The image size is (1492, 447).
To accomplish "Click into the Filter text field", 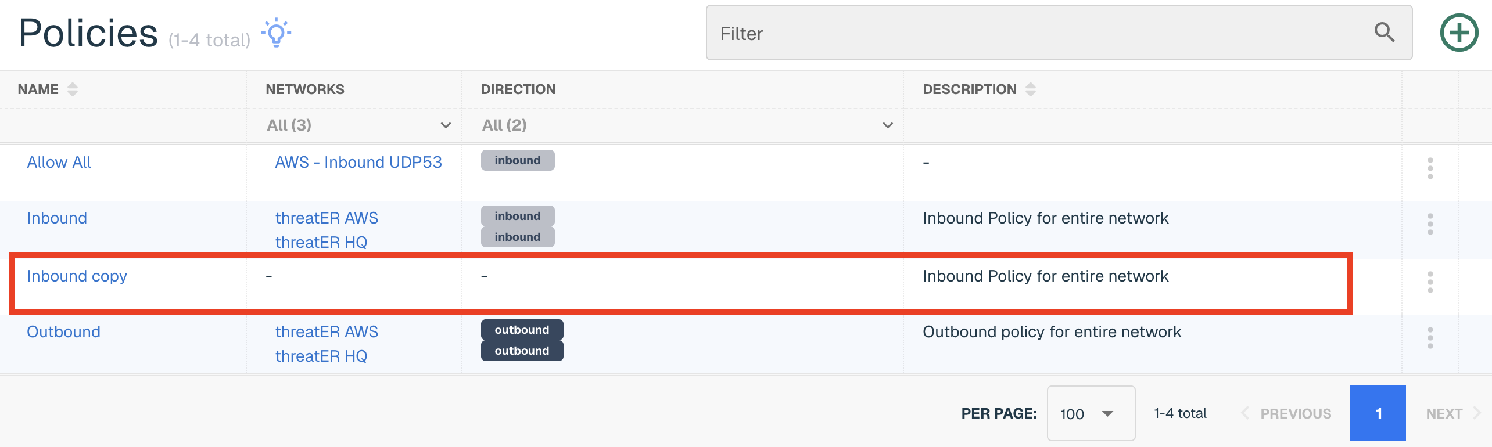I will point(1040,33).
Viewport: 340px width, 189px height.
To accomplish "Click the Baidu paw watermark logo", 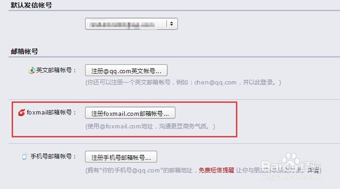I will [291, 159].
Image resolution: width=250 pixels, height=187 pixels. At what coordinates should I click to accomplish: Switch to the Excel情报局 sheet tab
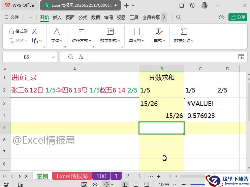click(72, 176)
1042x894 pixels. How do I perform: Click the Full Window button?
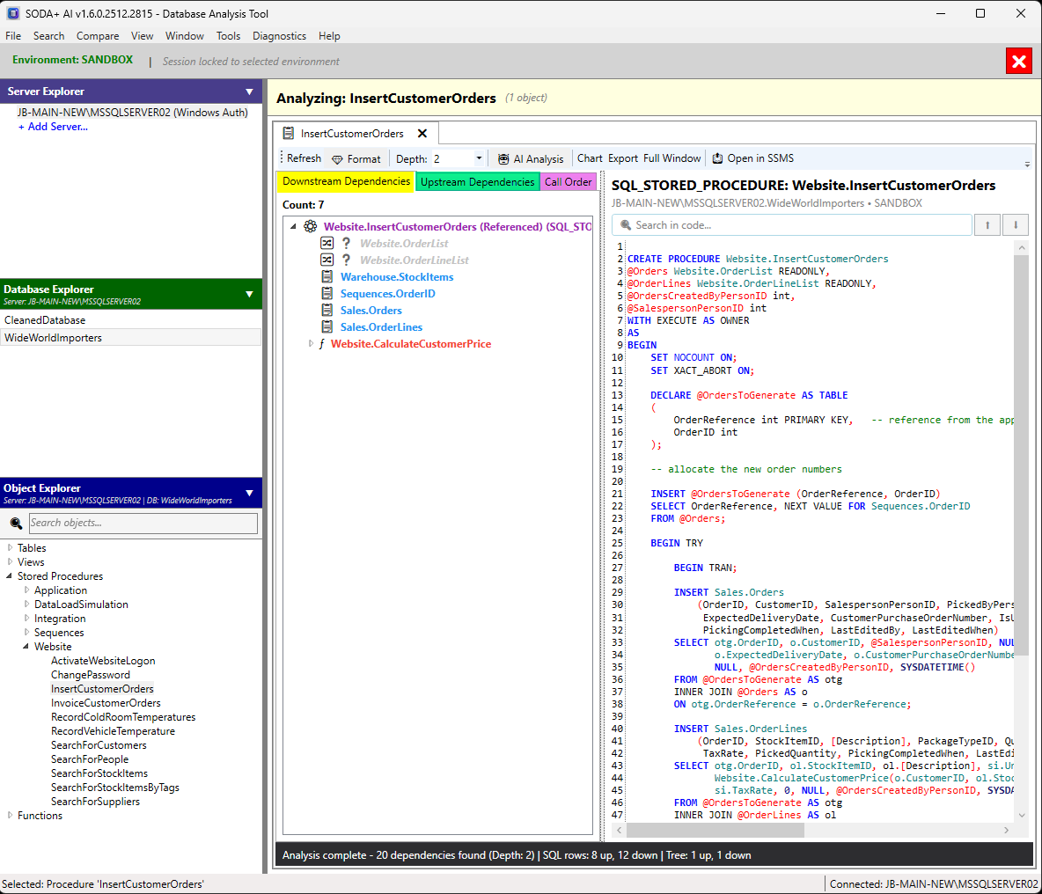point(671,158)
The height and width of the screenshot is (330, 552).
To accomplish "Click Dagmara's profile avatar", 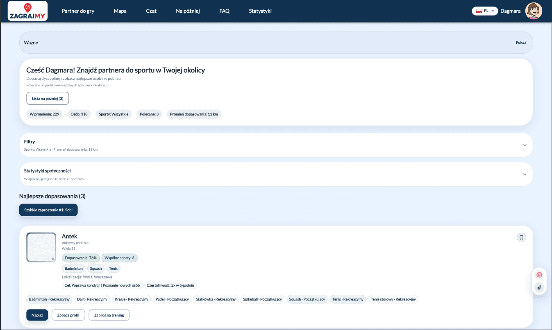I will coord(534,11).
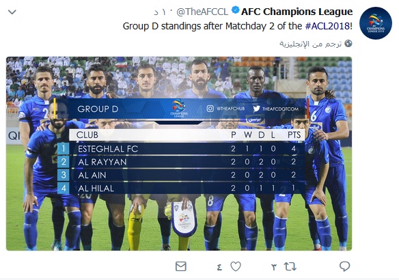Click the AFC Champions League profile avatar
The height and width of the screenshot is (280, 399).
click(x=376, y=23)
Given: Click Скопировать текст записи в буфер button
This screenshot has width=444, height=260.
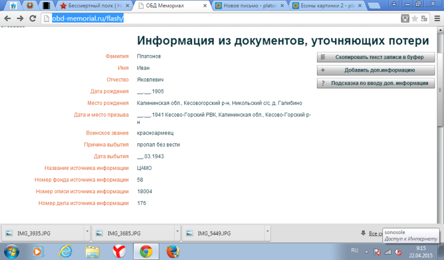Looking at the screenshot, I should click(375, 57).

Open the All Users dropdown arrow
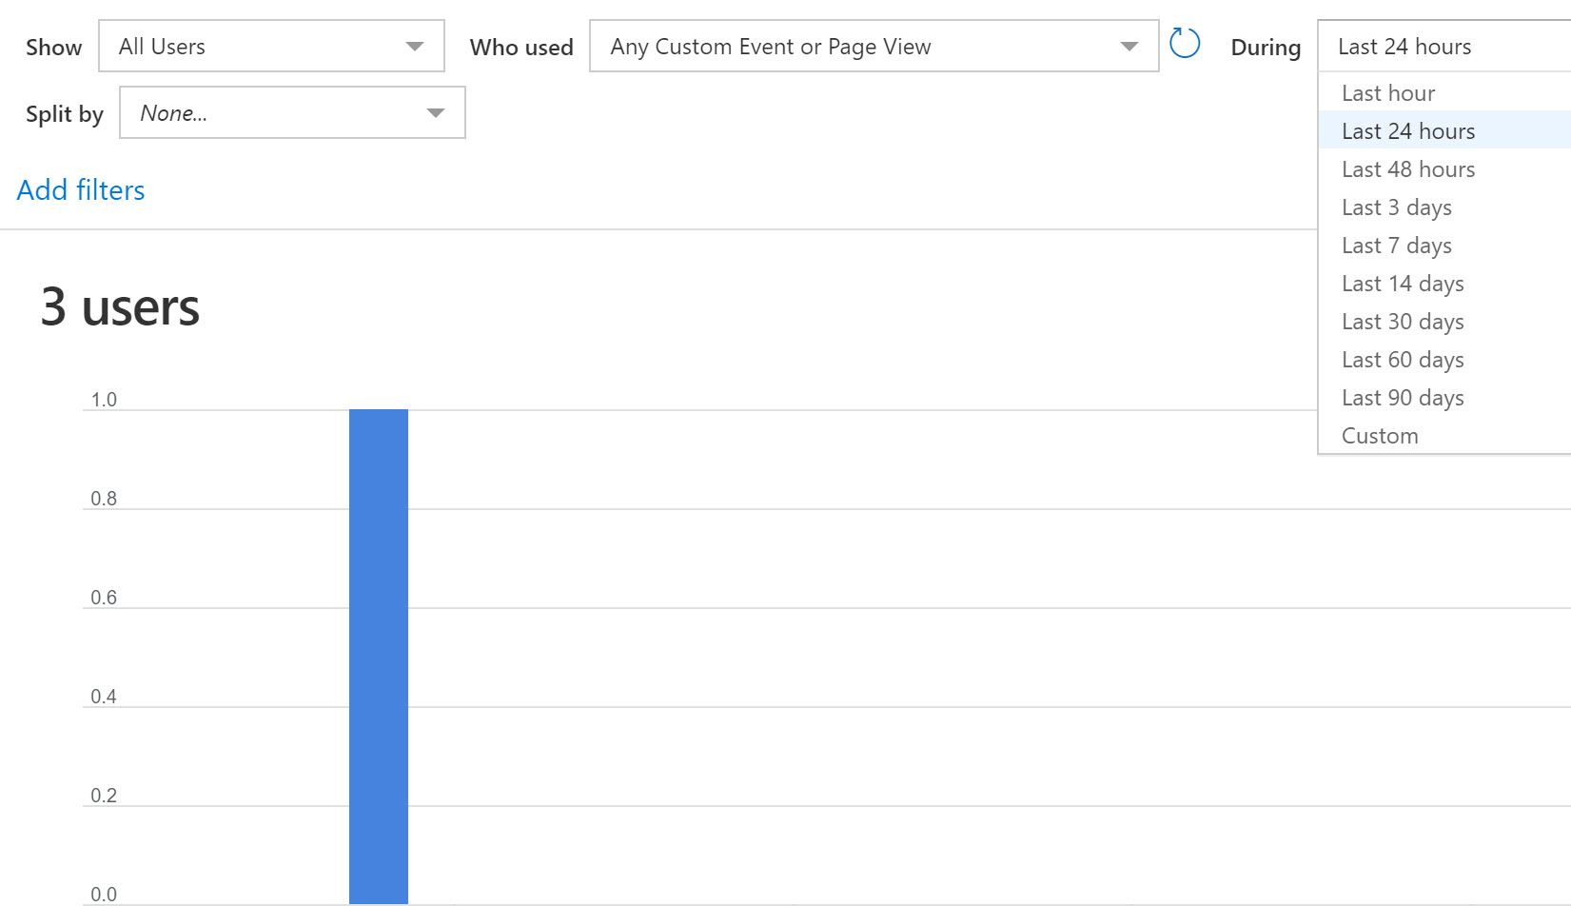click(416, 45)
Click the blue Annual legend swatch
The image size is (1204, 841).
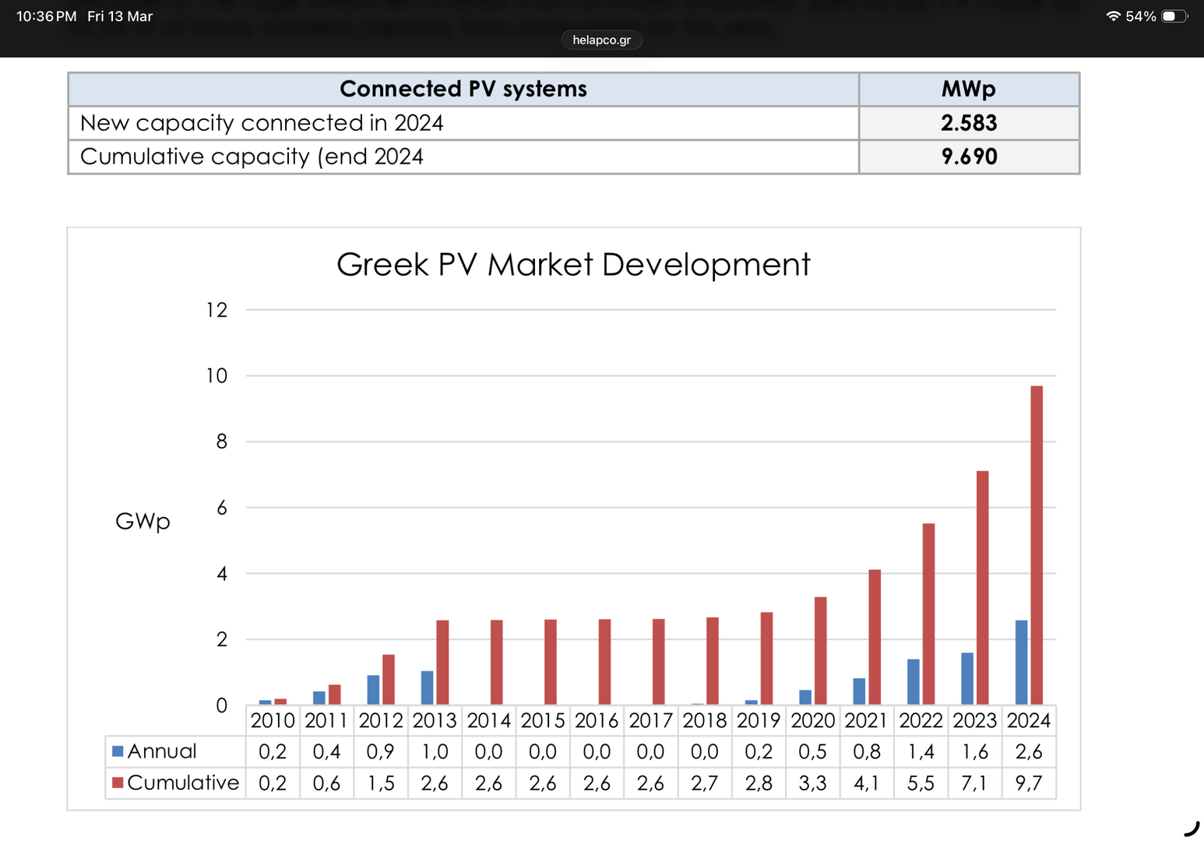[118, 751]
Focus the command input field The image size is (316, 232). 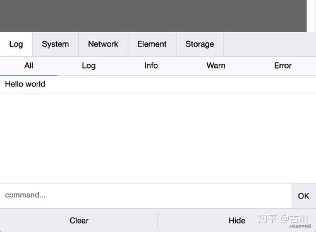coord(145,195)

====================

### The problem:
In the listing above, find the line with "Image resolution: width=250" and the line with "The height and width of the screenshot is (330, 552).". Copy exactly those two and every line between, without the pictures.

### Written answer:
Image resolution: width=250 pixels, height=187 pixels. At what coordinates should I click to accomplish: Switch to the Excel情报局 sheet tab
click(72, 176)
1042x894 pixels. How do I perform: Click the Full Window button?
point(671,158)
The height and width of the screenshot is (330, 552).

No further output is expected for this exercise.